TEXT BLOCK
Brands need to start pulling their search teams into the media-planning sessions if they want to have a fully integrated campaign that can produce the highest return on investment. The findings from a joint study made public Thursday identify a gaping hole in how media-buying teams communicate and the positive return on investment that search brings when all teams can sit in the same room to determine the strategy and media buy.
Companies have begun to break down the silos that contain data within specific media campaigns and now they must think about breaking down those same walls to rethink how they collaborate on buying media, said Rob Wilk, VP, North America search sales at Microsoft.
"Search budgeting should happen much earlier in the budgeting process when the rest of the planning gets done," he said.
Microsoft -- which powers nearly one-third of PC searches in the U.S. through its search engine Bing -- and Catalyst, a global digital marketing GroupM agency, commissioned a study from Forrester that analyzes today's search return on investment across all channels and how marketers can take a holistic approach to the media.
The data shows that despite the ability of search to support other media channels such as television and display or social, it is often omitted from the media mix.
Forrester expects the global online population to grow from 3.4 billion users in 2016 to 4.2 billion in 2019, and eMarketer estimates that paid search will reach $34.9 billion in digital ad spend in 2017.
The study shows that 19% of consumers identified search as the most influential channel when researching their most recent purchase, compared with 7% who said the same for any form of offline media.
Findings also show that marketers struggle with advancing their search programs. Wilks believes it is more of an organizational struggle, as more companies think about omnichannel campaigns. The study found that 52% of marketers cite cross-media attribution as one of their top three challenges in budget allocation, and 53% cite a lack of data to inform their strategies.

WORK TO COMPLETE
[1] List every percentage figure given in the search-marketing article, along with what each one measures.
[2] Pick up the search-marketing article after its last sentence and continue it.
The material after this article is separate and unrelated to it.

SUPPLIED INFORMATION
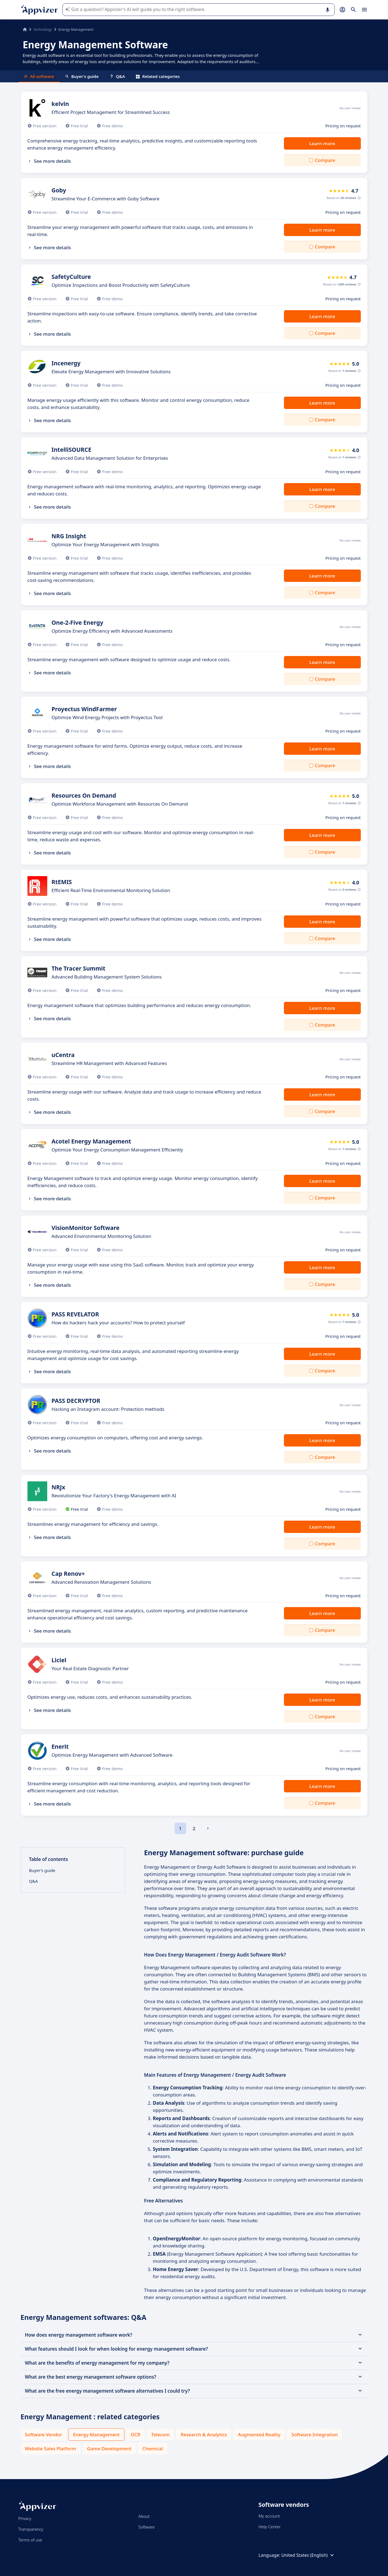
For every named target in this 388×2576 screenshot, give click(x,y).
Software (146, 2527)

RESULTS OF THE EXERCISE
[1]
- 19%: consumers who identified search as the most influential channel when researching their most recent purchase
- 7%: consumers who said the same for any form of offline media
- 52%: marketers who cite cross-media attribution as one of their top three challenges in budget allocation
- 53%: marketers who cite a lack of data to inform their strategies

[2]
Perhaps this is because media planners grew up with television and print advertisements, and not all realize that search aligns well with both. "Search lacks a prominent seat at the planning table, although it’s a primary source for consumers to find information," Wilk said.
Budgets are determined without someone on the brand's search team present, said Kerry Curran, senior partner and managing director of marketing integration at Catalyst/GroupM. "The search team needs to have a seat at the table early on when the media is being allocated, creative briefs put out, and the media team starts thinking about how they will connect with the target audience," she said.
Marketers often don't think about aligning search with TV media or display and video. Curran pointed to numerous Catalyst case studies where brands have seen an increase of impressions in other channels based on paid-search campaigns. "It's clearly evident in search spikes after a brand runs a Super Bowl ad," she said. "If you look at the search volume around branded terms of any of the companies running ads during the Super Bowl, you see search spikes in brand queries during the subsequent days."
Curran said the company also works with conquesting, where brands run ads or content online adjacent to editorial content related to the competitor or its products. Paid-search ads were run against competitor keywords within 15 second of the competitor's commercial airing on broadcast television.
"By getting search a more prominent seat at the planning table, we're able to better amplify other media buys," Curran said.
Is this a throw back article? I will take some time to read the study - but are we joking with this: "it is often omitted from the media mix"???? Who omits Search from their media mix in this day and age... Or maybe, just maybe, after I read the study - it might be more specific to Bing being ommitted from the initial planning :)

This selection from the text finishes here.